First, if at some point PCB exposure caused widespread mortality in NBH killifish, this could result in a genetic bottleneck, leading to reduced genetic diversity in this population of fish. With reduced genetic diversity, the fish population might be less able to adapt to other stressors. However, research by Diane Nacci at the US EPA lab in Narragansett and Sarah Cohen at Harvard (now at San Francisco State University) indicates that the NBH population is currently not less diverse than nearby populations.

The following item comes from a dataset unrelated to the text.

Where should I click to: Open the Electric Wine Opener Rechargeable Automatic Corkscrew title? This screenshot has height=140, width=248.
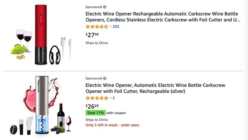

The second reason why developing resistance to dioxin-like chemicals could affect the response to other stressors is that the biochemical pathways that the fish use to respond to various stressors often are interconnected. This means that changes in one pathway may affect the functioning of another pathway. A good example of this is the interaction between responses to dioxin-like chemicals (which occur through the aryl hydrocarbon receptor protein) and responses to low oxygen (hypoxia, which occur through a protein known as the hypoxia-inducible factor). The aryl hydrocarbon receptor and hypoxia-inducible factor share the same partner protein (called ARNT). Therefore, changes in the aryl hydrocarbon receptor pathway in dioxin-resistant fish might impact the sensitivity of the hypoxia response pathway.

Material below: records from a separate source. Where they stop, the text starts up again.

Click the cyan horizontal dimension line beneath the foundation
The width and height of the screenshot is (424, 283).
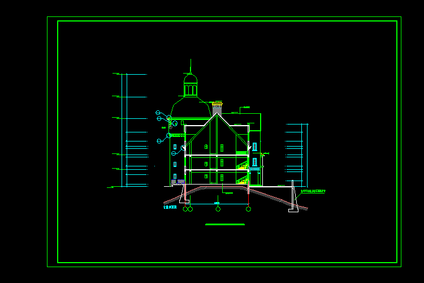point(217,204)
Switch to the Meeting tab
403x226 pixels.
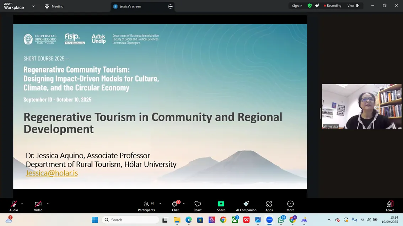click(x=54, y=6)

Q. What can we learn from fish that would help us understand how PCBs may affect human health?
A. As vertebrate animals, fish share a close evolutionary relationship with humans. This means that fish and humans have genes that function similarly. For example, like fish, humans have an aryl hydrocarbon receptor protein that is involved in the response to dioxin-like chemicals as well as in the response to polycyclic aromatic hydrocarbons, the carcinogenic agents in cigarette smoke. Therefore, what we learn about the mechanisms by which fish populations differ in sensitivity to the toxic effects of dioxin-like chemicals may help us to understand how individual humans may differ in sensitivity to these compounds as well as to effects such as smoking-induced cancer.
It is also worth noting that certain drugs that are used therapeutically in humans are able to stimulate the aryl hydrocarbon receptor which may lead to their increased breakdown by enzymes in the liver and other organs. Thus, the knowledge gained by studying how fish differ in their response to PCBs could ultimately help us understand why individual humans differ in our response to therapeutic drugs.